有一次她扔给了我一个袋子,里面是皱巴巴的一大堆发票,日期从去年到今年,有些沾着咖啡渍、有些边边角角上沾着米饭或油污,种类繁杂,林林总总:餐饮发票、停车费发票、住宿费发票、机票、高铁车票、加油费发票……让我处理报销事宜。
我好不容易按日期整理平整,按类别分好,根据公司报销流程贴好之后交到财务室。
财务Lily拎着报销文件的一角,“Monica,麻烦你仔细阅读下公司的报销流程和要求,你的报销申请不符合规范。”
她明知道这些是露西的报销,但她从来不告诉我哪里有问题,只是一遍又一遍地打回。直至露西问我,为什么报销走了两个月还没报下来,我回复她Lily没有批复。她才把一叠过期的发票标个数字,跟我说这些超期了不能报,剔除后重新填张表就能走流程了。

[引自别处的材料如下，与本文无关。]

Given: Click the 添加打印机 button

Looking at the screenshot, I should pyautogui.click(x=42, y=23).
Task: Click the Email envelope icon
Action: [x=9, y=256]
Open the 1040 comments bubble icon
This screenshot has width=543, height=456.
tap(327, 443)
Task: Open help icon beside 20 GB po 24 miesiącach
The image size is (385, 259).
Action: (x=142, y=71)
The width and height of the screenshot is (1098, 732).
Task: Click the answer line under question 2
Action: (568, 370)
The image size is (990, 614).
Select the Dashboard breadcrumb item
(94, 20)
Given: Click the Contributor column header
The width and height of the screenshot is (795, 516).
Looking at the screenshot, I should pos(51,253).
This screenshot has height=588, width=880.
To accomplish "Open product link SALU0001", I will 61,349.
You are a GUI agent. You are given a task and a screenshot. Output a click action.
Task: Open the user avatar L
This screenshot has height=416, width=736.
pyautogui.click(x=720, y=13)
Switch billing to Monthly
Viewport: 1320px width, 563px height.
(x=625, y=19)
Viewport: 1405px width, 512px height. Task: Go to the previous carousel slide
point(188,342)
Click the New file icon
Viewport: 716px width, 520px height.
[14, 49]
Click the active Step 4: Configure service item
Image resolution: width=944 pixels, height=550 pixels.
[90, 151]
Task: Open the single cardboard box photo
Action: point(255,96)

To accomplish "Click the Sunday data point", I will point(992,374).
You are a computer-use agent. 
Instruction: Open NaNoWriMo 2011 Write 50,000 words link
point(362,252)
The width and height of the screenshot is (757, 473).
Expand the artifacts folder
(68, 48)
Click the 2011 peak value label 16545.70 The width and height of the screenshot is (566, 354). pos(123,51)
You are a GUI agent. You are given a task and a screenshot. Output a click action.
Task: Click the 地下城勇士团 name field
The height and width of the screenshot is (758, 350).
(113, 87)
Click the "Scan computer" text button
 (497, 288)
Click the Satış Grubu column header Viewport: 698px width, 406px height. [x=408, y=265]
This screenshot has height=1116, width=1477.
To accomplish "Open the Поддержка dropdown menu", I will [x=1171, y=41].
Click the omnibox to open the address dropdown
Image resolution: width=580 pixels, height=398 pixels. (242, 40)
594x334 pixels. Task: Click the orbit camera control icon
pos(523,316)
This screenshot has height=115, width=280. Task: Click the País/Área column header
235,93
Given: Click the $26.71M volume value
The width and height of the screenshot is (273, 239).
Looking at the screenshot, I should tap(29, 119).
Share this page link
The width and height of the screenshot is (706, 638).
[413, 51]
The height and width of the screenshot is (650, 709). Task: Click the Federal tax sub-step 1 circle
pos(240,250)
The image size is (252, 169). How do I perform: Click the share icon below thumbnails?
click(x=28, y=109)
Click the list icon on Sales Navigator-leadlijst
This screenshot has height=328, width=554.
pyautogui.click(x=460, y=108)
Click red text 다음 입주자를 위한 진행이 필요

跟其他同事基本上都是工作上的往来。真要说私下交往,只有一次下大雨,我没带伞,Lola打到了车,把我顺到了地铁站;第二天我给她买了杯咖啡。但我们都没有借此发展出友谊。
刚生出一点点感慨,人事Jessica来找我了,说要聊下调转流程和手续。
虽然夏天才刚刚冒了头,但Jessica显然已经提前进入了夏天。她一头利落的短发,黑色无袖背心裙外面披着一件亮黄色的针织外套,袖子在胸前松松地打了个结。
“虽然只是人事调动,可该交接的工作要正常交接,还有总部的门禁、你柜子的钥匙、你的电脑、归属于公司的办公用品,都得归还;另外,有一些权限得关掉,在系统里的成本部门也要做调整。时间还是挺紧张的……不过你别担心,工龄是延续的。年假和司龄假都不会受影响。社保和公积金都不会断缴,医保也正常可以使用。”
我看着她的嘴巴翕动,脑子里一片空白。
“我想问下,是算降职吗?”
她明显愣住了,“Lucy没跟你谈过吗?”
我摇了摇头。
“你这个情况,确实有点复杂。”她把视线从我脸上移开,对着电脑一顿劈里啪啦敲击,“从职级上来说,算平级调动;但从总部调往分公司,某种意义上,算降职……”
她抬头看了我一眼,见我没有什么反应,接着说:“但你又从职能部门调到业务核心部门……所以,其实,我也说不好你这属于什么,不如你就把它当作一次正常的人事调动吧。”
“其实,我关心的不是职级……”
她惊愕地看着我,似乎不能理解我的纠结。
“我只想问,薪资待遇会有变化吗?”
“会按照区域和部门薪资区间调整,另外,外派会有城市津贴和租房补贴。”
其实,我并不能完全理解她说的这些是什么意思,也不好意思盯着问,只能胡乱点了点头,表示知道了。可心里还在默默担心,会不会因为T市不是一线城市而降低基本薪资。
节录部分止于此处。